We are home.
There is an indescrible sense of relief when we come home. Even though we had wonderful times, met terrific people, did work that we believed in and, bonus, snuck in a holiday, home is home. Our van was stuffed full of stuff, it's a rental and it had to be cleaned out for pick up this morning, so Joe had to spend a fairly long time bringing stuff up. I did a few work things on the computer, ordered the pizza, and then shortly after having my half, went to bed. I could hear Joe moving around the apartment, putting things away, making sense out of mess, and to that lovely sound of him puttering away - something he loves to do, I fell asleep.
Unfortunately I never sleep well the night we get home. I woke, as old men do, for a pee somewhere around three and couldn't go back to sleep. I needed time, of course, to worry about all the things I have to do at work today, things I need sleep for, but, worrying is more productive than sleep, and, whew, it got done. I was up way earlier than I needed to be, because after the worrying was finished, I was wide awake.
This morning I will be going in to my office and I have a few big tasks to finish this morning and then a meeting all afternoon, they've been worried about so, that part of the job is done and now it's just the doing. One thing that popped into my head during all this was that I was back in the land of 'no surprises.' I know my office, I know it's accessible, I know the people there, I know they all have welcoming attitudes. I know my home, I know the adaptations made here, I know it's accessible. For people with disabilities those kind of 'no surprises' days are wonderful.
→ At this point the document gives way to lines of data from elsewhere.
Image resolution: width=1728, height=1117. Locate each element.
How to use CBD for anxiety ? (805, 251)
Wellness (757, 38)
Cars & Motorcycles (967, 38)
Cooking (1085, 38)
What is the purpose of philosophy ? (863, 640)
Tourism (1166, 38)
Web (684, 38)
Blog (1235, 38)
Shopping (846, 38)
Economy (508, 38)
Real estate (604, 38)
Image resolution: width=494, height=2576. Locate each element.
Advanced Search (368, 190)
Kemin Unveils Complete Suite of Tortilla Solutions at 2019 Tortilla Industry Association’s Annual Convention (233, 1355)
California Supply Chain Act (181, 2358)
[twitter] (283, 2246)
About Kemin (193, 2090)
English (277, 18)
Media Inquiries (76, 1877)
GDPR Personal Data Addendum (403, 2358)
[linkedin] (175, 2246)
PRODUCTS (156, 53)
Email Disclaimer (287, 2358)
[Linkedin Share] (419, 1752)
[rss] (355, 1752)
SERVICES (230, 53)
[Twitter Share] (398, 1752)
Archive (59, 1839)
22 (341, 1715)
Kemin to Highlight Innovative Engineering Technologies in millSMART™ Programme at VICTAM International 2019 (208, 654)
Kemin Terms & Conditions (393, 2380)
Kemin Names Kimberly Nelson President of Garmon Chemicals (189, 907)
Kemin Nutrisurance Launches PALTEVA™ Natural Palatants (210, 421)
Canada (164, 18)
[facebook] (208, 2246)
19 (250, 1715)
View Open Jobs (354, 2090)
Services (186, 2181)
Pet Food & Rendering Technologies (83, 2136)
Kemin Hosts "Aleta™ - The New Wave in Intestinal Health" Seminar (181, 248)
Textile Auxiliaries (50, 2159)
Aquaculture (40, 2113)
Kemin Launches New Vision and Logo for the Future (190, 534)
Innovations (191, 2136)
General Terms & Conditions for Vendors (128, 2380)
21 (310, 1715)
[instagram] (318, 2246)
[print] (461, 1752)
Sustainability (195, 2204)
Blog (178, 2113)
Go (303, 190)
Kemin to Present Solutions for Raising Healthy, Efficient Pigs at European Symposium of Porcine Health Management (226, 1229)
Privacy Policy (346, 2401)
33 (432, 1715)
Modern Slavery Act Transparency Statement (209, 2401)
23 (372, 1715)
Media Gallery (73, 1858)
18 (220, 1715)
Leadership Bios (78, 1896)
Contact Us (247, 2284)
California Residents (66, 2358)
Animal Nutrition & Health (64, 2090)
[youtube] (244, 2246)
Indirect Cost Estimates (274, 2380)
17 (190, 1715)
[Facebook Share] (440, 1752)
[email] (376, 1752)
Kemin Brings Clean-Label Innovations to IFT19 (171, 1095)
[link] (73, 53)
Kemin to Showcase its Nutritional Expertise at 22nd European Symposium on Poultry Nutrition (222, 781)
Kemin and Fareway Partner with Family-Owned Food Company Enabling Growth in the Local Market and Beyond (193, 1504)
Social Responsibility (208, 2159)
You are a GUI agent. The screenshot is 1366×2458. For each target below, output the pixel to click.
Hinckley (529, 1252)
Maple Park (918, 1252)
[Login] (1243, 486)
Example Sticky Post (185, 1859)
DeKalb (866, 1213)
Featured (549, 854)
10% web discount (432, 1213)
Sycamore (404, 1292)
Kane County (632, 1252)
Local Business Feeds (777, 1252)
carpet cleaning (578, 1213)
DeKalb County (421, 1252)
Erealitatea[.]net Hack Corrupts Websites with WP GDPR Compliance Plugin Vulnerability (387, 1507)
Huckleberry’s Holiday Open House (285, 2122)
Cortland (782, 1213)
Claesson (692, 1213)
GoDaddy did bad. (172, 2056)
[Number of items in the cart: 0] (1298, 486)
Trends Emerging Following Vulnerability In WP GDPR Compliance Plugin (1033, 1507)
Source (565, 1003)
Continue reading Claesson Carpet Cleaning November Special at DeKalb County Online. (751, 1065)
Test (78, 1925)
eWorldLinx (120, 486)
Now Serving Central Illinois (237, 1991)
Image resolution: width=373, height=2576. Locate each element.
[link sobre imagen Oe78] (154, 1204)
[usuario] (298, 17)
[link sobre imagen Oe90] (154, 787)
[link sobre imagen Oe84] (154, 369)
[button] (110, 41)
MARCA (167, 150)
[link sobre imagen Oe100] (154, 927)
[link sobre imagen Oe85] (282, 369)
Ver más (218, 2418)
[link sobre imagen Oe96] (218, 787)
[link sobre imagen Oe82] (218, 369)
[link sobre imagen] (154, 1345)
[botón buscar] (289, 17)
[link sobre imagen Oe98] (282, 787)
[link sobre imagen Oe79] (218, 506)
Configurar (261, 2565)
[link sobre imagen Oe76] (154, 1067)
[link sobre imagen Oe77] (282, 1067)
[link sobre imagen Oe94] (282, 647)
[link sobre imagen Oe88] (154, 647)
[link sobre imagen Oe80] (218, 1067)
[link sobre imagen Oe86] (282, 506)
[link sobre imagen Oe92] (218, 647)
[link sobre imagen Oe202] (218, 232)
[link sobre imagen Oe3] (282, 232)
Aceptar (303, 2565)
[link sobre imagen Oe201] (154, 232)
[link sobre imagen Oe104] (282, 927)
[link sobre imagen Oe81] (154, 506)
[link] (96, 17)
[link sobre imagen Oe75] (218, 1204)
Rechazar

We did have the issue with getting rooms that weren't quite accessible on the road, one had the wrong kind of toilet, I spend so much freaking time talking about toilets. I'm guessing there are at least a 1000 people, total strangers, over the last 8 years of disabled travel, that I've talked to about pooing. Where I poo, what I need to poo, what I need to get up from pooing, how far I can go down to poo ... it's endless. We only had one of these incidents when the toilet guarenteed wasn't the toilet given ... and then there was more talk about poo and more talk about promises which turned out to be worth poo and people scurrying around looking at rooms for me to poo in. When an entire hotel staff knows about your poo needs, it makes it hard to order breakfast.
But no surprises today.
Not of the accessibility kind.
What ever else, it's nice to be home. Adaptations and all. It's nice to be going to work. Adaptations and all.
Thank all of you who made my lectures possible on this trip, all of you who came to hear me ... some people even said that I had been on their bucket list, which I thought was wildly cool ... and thank all the people who provided me assistance when I needed it. I appreciate you all.
Welcome home! "Bucket list" gives a different impression after all the talk about poo. It would be lovely to meet you and Joe someday but hopefully without resorting to buckets!
ReplyDeleteSharon
A successful trip....and here's to a day of no poo discussions and no unwelcome surprises! I think Dorothy was right, when she said "there's no place like home' when she returned from the land of Oz. Clairesmum
ReplyDeleteWelcome home.
ReplyDeleteI hope there is some good outcome from all the people you encouraged to speak up, like me.
And why shouldn't you talk about the human needs we all share - and satisfy so much more easily? Go for it!